Non-Gaussian behavior of elastic incoherent neutron scattering profiles of proteins studied by molecular dynamics simulation

Tokuhisa, Atsushi; Jochi, Yasumasa*; Nakagawa, Hiroshi   ; Kitao, Akio*; Kataoka, Mikio

Elastic incoherent neutron scattering (EINS) data can be approximated with a Gaussian function of q in a low q region. However, in a higher q region the deviation from a Gaussian function becomes non-negligible. Protein dynamic properties can be derived from the analyses of the non-Gaussian behavior, which has been experimentally investigated. To evaluate the origins of the non-Gaussian behavior of protein dynamics, we conducted a molecular dynamics (MD) simulation of Staphylococcal nuclease.
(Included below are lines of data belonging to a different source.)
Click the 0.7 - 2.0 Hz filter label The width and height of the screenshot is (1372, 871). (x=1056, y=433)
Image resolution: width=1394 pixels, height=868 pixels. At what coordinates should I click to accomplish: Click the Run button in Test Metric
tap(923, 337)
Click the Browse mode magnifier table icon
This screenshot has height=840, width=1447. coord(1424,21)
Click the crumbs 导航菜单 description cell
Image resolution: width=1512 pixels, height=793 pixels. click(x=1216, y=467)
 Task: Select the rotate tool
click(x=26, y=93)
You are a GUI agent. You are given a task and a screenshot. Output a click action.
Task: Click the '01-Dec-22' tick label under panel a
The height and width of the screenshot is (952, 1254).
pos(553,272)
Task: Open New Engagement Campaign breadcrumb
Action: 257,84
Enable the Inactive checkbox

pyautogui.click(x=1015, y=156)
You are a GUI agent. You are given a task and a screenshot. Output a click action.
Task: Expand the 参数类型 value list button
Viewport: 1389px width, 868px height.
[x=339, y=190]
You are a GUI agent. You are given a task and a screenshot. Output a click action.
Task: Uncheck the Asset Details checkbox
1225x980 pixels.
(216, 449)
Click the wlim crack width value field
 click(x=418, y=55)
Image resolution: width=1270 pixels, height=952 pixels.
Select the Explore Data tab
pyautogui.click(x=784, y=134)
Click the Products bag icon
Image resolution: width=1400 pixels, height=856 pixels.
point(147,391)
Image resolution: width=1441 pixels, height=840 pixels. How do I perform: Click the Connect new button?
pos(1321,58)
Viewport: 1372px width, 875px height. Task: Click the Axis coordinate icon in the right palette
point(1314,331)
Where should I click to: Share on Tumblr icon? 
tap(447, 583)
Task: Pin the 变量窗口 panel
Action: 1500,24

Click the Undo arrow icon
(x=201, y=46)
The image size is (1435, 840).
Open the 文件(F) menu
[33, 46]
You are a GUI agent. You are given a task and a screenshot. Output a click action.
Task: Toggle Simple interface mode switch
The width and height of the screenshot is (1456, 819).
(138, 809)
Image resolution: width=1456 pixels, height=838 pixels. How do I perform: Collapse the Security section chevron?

Instead of the ordinary cumulant expansion, we decomposed the non-Gaussian terms into three components: (1) the component originating from the heterogeneity of the mean-square fluctuation, (2) that from the anisotropy, and (3) that from higher order terms such as anharmonicity. The MD simulation revealed various dynamics for each atom. The atomic motions are classified into three types: (1) "harmonic", (2) "anisotropic", and (3) "anharmonic". However, each atom has a different degree of anisotropy. The contribution of the anisotropy to the total scattering function averages out due to these differences. Anharmonic motion is described as the jump among multiple minima. The jump distance and the probability of the residence at one site vary from atom to atom. Each anharmonic component oscillates between positive and negative values. Thus, the contribution of the anharmonicity to the total scattering is canceled due to the variations in the anharmonicity. Consequently, the non-Gaussian behavior of the total EINS from a protein can be analyzed by the dynamical heterogeneity.